2) Plus, ever notice that the KS-750's frame is one big piece of stamped steel and the R-75's frame is a bunch of bolt-joined sections?!?!? Welding technology was in it's infancy and the tubular steel frame was still not up to off-road rigors
Actually, the KS750 frame is mainly oval section tubes. The Headstock is made from two stampings welded () to give strength.
The R-71 was already obsolete during it's production and was the last flathead BMW ever designed!!! Olny about 3,500 were ever made.
The initial R75 prototypes were flat head. Its only because of the superior KS750 OHV design that BMW changed the configuration.
3) The KS-750 and R-75 weren't designed concurrently. Zundapp (who probably copied theirs from the Gnome & Rhone AX2 design or that other Belgian factory I can't remember right now) rolled out their rig well before BMW even had an R-75 assembly line.
The AX2 is a French design, the Belgian bike you are thinking of is the FN m1000. True, both BMW and Zundapp studied captured machines. But early drawings of what was the then known as the KS700 (with and engine based on the KS600) were already in progress by 1940.
The Germans wanted BMW to start producing the Zundapp design, but BMW insisted they could make their own version in a timely manner.

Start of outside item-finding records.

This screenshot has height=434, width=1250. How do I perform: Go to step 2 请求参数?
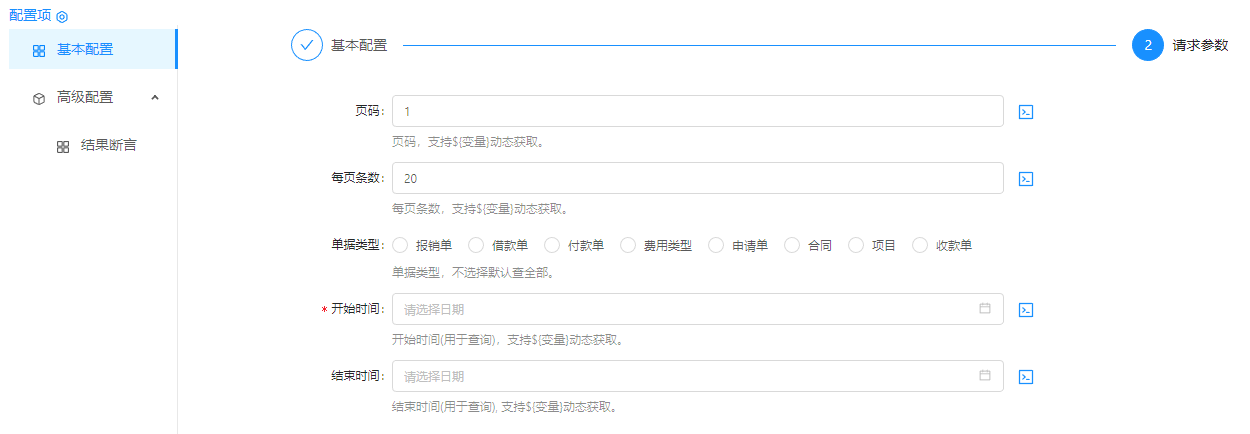coord(1148,45)
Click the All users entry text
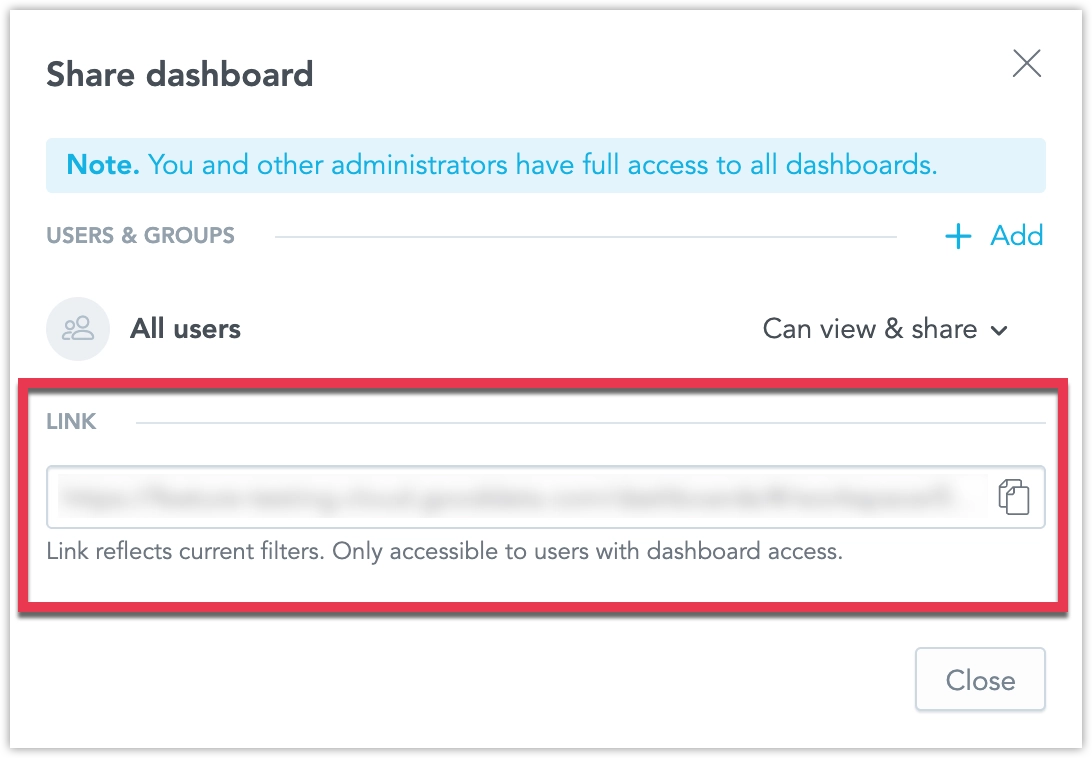The width and height of the screenshot is (1092, 758). click(185, 328)
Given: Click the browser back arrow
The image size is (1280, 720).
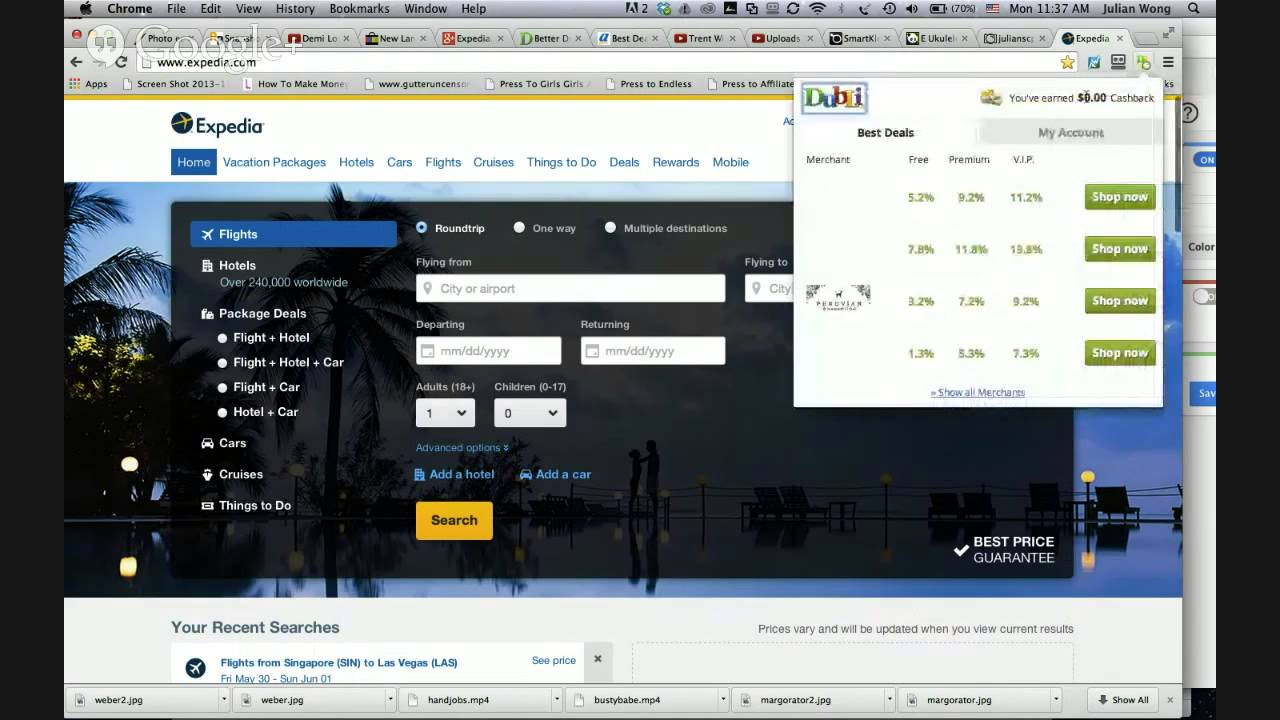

The R-75 was the first motorcycle with hydraulic brakes.
Both R75 and KS750 deployed a cable operated front brake and chair and rear wheel hydraulic brakes by ATE
5) No post-war KS-750's or R-75's were made probably because the factories were destroyed and there were Allied enforced displacement restrictions on motorcycles. I read that there were about 100 civilian model R-75's made in 1948 from leftover parts, though.
Zundapp delivered approx 475 KS750 between 1945 and 1947.